RETO A >>
Reúne todas las filas de abajo que contengan la palabra "button" y cópialas sin cambios. Ten en cuenta mayúsculas y minúsculas.

FRAGMENTO PROPORCIONADO >>
La verdadera libertad cristiana se expresa:
– en nosotros por la capacidad dada por Dios para hacer el bien;
– hacia Dios, a quien conocemos como nuestro Padre, y hacia Jesús, a quien conocemos como nuestro Señor;
– en el servicio a nuestro prójimo.
¡Y todo esto gracias al Espíritu Santo que nos conduce en este nuevo camino!
Jesús nos libera para hacer el bien
El Dios de paz… os haga aptos en toda obra buena para que hagáis su voluntad, haciendo él en vosotros lo que es agradable delante de él por Jesucristo; al cual sea la gloria por los siglos de los siglos
(Hebreos 13:20-21).
La libertad cristiana que Dios quiere para nosotros radica en el hecho de querer y de hacer el bien. El creyente recibe esta libertad en su vida por la gracia de Dios que actúa en él. “Dios es el que en vosotros produce así el querer como el hacer” (Filipenses 2:13). Hay un vínculo misterioso e íntimo entre la gracia de Dios y la libertad del creyente. La gracia produce en nosotros esta libertad, y nosotros la vivimos por la fe y por la acción del Espíritu Santo.
Jesús nos libera para conocer a Dios como nuestro Padre y a Jesús como nuestro Señor
Por cuanto sois hijos, Dios envió a vuestros corazones el Espíritu de su Hijo, el cual clama: ¡Abba, Padre! Así que ya no eres esclavo, sino hijo; y si hijo, también heredero de Dios…
(Gálatas 4:6-7).
“Teniendo libertad para entrar en el Lugar Santísimo… acerquémonos con corazón sincero” (Hebreos 10:19-22).
“Llevad mi yugo sobre vosotros, y aprended de mí, que soy manso y humilde de corazón; y hallaréis descanso para vuestras almas; porque mi yugo es fácil, y ligera mi carga” (Mateo 11:29-30).
En el Nuevo Testamento a menudo la libertad está relacionada con el hecho de que somos hijos de Dios. Ante Dios, ya no somos “esclavos” sino “hijos” (Gálatas 4:7).
Cuanto más conozcamos a Jesús, más conoceremos a Dios como nuestro Padre. Gozar de Su amor saca de nuestros corazones los temores. Entonces, una nueva libertad puede desarrollarse, esta libertad que hacía a Jesús tan atractivo y real.
En todas las circunstancias podemos sentir y disfrutar del amor del Padre. Siempre podemos acudir a él por medio de la oración y la adoración, sin ningún impedimento, pues todos nuestros pecados han sido perdonados a través de la sangre de Jesús. Por el Espíritu clamamos “¡ABBA PADRE!”, es decir, «Padre querido» (Romanos 8:15). Invocar a Dios como Padre también significa tomar conciencia del honor y de la obediencia que le debemos. Tal obediencia es lo que probará la autenticidad de nuestra fe en el Padre.

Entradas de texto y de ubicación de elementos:
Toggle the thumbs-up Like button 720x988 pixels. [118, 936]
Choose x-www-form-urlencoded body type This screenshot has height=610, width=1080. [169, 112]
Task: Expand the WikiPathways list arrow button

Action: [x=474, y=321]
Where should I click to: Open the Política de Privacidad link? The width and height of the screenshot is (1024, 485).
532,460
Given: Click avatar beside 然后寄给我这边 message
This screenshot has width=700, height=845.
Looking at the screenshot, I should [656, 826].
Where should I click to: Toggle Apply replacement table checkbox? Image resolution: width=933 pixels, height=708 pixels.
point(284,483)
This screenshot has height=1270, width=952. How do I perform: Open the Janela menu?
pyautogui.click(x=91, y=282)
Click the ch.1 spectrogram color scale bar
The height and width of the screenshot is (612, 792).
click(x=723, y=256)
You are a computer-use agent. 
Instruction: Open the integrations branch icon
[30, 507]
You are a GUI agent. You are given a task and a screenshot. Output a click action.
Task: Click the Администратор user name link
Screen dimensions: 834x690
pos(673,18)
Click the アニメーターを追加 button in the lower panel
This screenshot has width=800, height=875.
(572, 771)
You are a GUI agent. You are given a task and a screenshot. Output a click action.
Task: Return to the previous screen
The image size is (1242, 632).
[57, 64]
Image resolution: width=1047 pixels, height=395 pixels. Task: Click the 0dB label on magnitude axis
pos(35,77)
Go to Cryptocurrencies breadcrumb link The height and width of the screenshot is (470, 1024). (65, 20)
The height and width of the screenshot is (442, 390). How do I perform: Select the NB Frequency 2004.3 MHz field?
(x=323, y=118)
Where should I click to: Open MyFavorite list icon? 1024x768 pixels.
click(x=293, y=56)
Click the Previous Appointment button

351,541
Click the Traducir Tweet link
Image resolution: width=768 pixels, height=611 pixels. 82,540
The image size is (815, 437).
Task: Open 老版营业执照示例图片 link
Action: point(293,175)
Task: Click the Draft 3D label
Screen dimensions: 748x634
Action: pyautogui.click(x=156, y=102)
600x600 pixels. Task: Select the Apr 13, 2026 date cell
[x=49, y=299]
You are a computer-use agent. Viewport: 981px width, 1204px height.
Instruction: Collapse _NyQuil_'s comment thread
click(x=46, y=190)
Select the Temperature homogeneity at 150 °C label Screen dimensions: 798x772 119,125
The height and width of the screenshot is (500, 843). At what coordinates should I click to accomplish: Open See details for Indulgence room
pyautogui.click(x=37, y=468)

RETO B >>
Prosigue el texto sobre la libertad cristiana a partir de su última oración.

RESULTADO A >>
Toggle the thumbs-up Like button 720x988 pixels. [118, 936]
Task: Expand the WikiPathways list arrow button
Click the アニメーターを追加 button in the lower panel
Click the Previous Appointment button

RESULTADO B >>
Al privilegio bendito de ser hijos de Dios se agrega el de reconocer a Jesús como nuestro Señor. Ambos están relacionados, puesto que la exaltación de Cristo, su gloria como Señor está unida a la gloria del Padre (Filipenses 2:11; Romanos 6:4; Efesios 1:17, 20). En la práctica, al someternos a Cristo, al tomar su yugo, somos liberados progresivamente de todo el peso que nos abruma. Someterse a Cristo y obedecer a su palabra no es, pues, una servidumbre, sino la clave de una verdadera liberación (Romanos 10:9).
Jesús nos libera para estar al servicio de los demás
A libertad fuisteis llamados; solamente que no uséis la libertad como ocasión para la carne, sino servíos por amor los unos a los otros
(Gálatas 5:13).
«Un cristiano es libre, dueño y señor de todas las cosas y no está sometido a nadie. Un cristiano es un esclavo sujeto a prestación personal en todas las cosas y está sometido a todos», escribió alguien. ¿Por qué esta aparente contradicción? Porque la libertad cristiana está íntimamente unida al amor, al que le gusta servir, entregarse. El amor producido por el Espíritu Santo (Romanos 5:5) hace brotar una vida espontánea, alegre, que se pone libremente al servicio del prójimo y que encuentra su felicidad en cumplir la voluntad de Dios.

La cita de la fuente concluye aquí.